Authors Biffi S, Petrizza L, Garrovo C, Rampazzo E, Andolfi L, Giustetto P, Nikolov I, Kurdi G, Danailov M, Zauli G, Secchiero P, Prodi L

Received 29 February 2016

Accepted for publication 1 June 2016

Published 22 September 2016 Volume 2016:11 Pages 4865—4874


Checked for plagiarism Yes

Review by Single anonymous peer review

Peer reviewer comments 4

Editor who approved publication: Dr Thomas Webster

Stefania Biffi,1 Luca Petrizza,2 Chiara Garrovo,1 Enrico Rampazzo,2 Laura Andolfi,3 Pierangela Giustetto,4 Ivaylo Nikolov,5 Gabor Kurdi,5 Miltcho Boyanov Danailov,5 Giorgio Zauli,1 Paola Secchiero,6 Luca Prodi2

1Institute for Maternal and Child Health – IRCCS “Burlo Garofolo”, Trieste, 2Department of Chemistry ‘‘G Ciamician’’, University of Bologna, Bologna, 3IOM-CNR TASC Laboratory, Basovizza, Trieste, 4Ephoran – Multi-Imaging Solutions, Bioindustry Park Silvano Fumero, Torino, 5Elettra-Sincrotrone Trieste, Trieste, 6Department of Morphology, Surgery and Experimental Medicine and LTTA Centre, University of Ferrara, Ferrara, Italy

Purpose: The aim of the present study was to develop nanoprobes with theranostic features, including – at the same time – photoacoustic, near-infrared (NIR) optical imaging, and photothermal properties, in a versatile and stable core–shell silica-polyethylene glycol (PEG) nanoparticle architecture.
Materials and methods: We synthesized core–shell silica-PEG nanoparticles by a one-pot direct micelles approach. Fluorescence emission and photoacoustic and photothermal properties were obtained at the same time by appropriate doping with triethoxysilane-derivatized cyanine 5.5 (Cy5.5) and cyanine 7 (Cy7) dyes. The performances of these nanoprobes were measured in vitro, using nanoparticle suspensions in phosphate-buffered saline and blood, dedicated phantoms, and after incubation with MDA-MB-231 cells.
Results: We obtained core–shell silica-PEG nanoparticles endowed with very high colloidal stability in water and in biological environment, with absorption and fluorescence emission in the NIR field.
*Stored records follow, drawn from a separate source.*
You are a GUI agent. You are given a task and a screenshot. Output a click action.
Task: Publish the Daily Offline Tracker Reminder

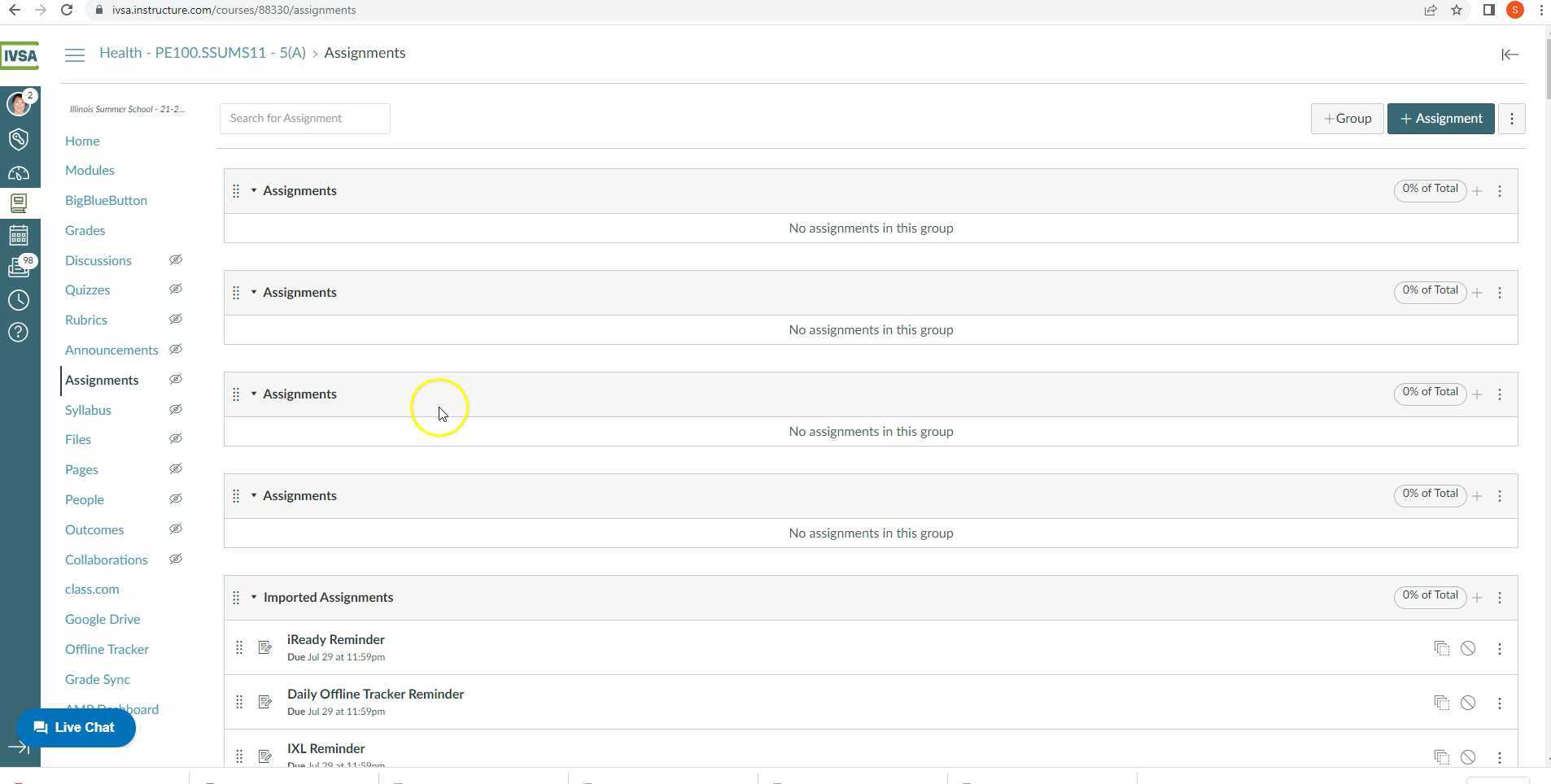(x=1468, y=703)
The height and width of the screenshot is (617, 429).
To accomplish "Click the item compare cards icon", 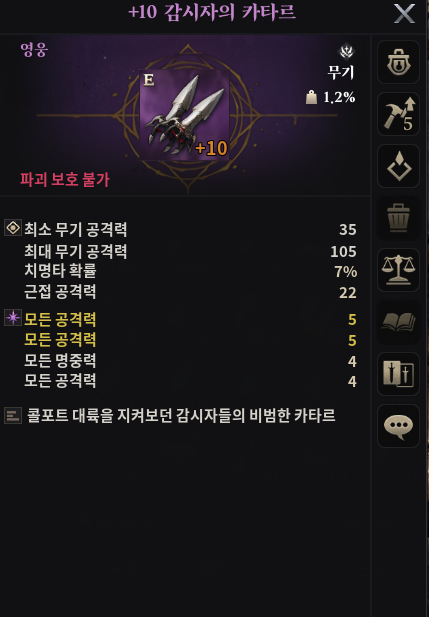I will pos(398,374).
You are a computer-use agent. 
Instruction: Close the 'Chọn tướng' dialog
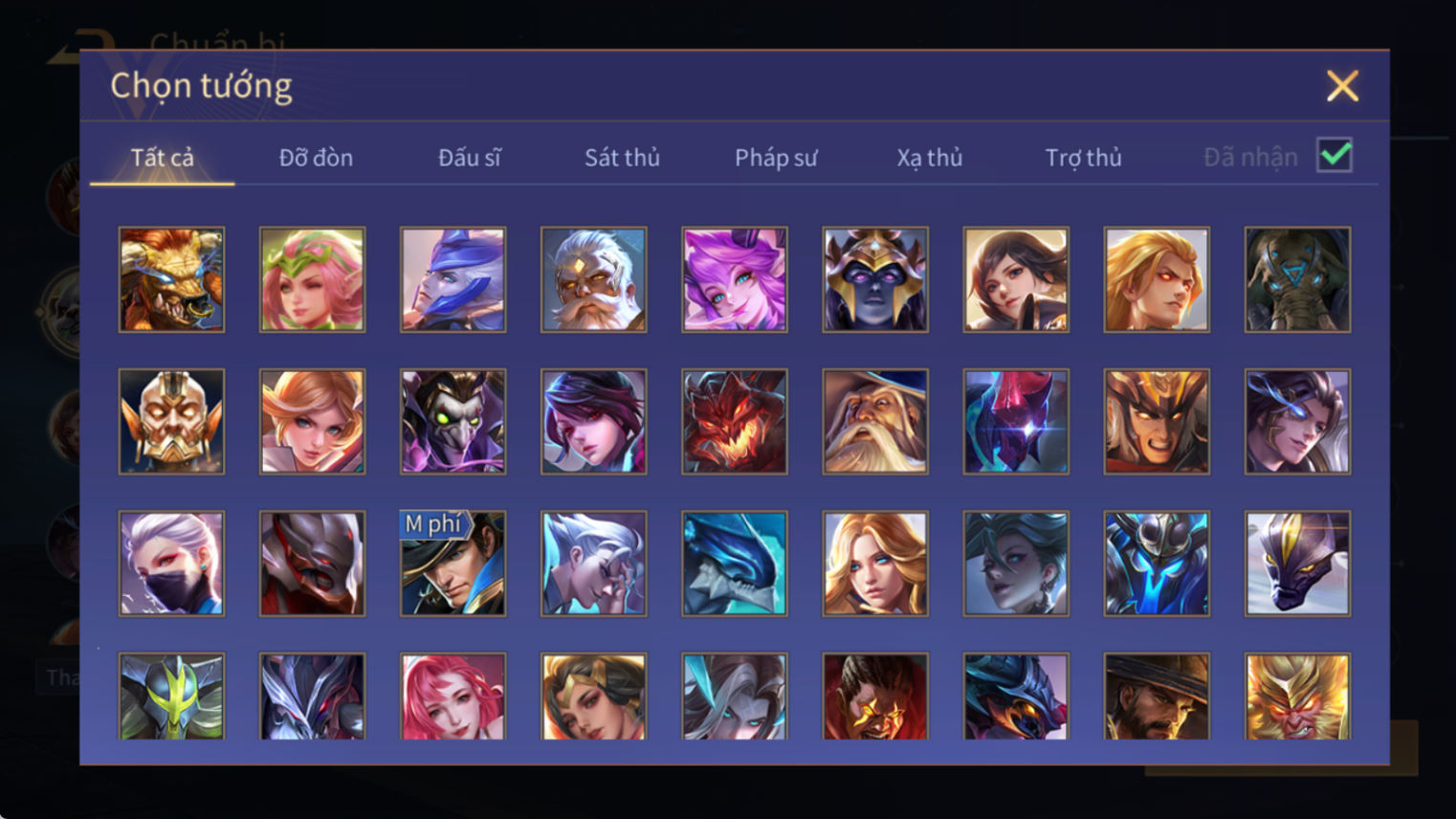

The presence of Cy5.5 and Cy7 dyes made it possible to reach a more reproducible and higher doping regime, producing fluorescence emission at a single excitation wavelength in two different channels, owing to the energy transfer processes within the nanoparticle. The nanoarchitecture and the presence of both Cy5.5 and Cy7 dyes provided a favorable agreement between fluorescence emission and quenching, to achieve optical imaging and photoacoustic and photothermal properties.
Conclusion: We obtained rationally designed nanoparticles with outstanding stability in biological environment. At appropriate doping regimes, the presence of Cy5.5 and Cy7 dyes allowed us to tune fluorescence emission in the NIR for optical imaging and to exploit quenching processes for photoacoustic and photothermal capabilities. These nanostructures are promising in vivo theranostic tools for the near future.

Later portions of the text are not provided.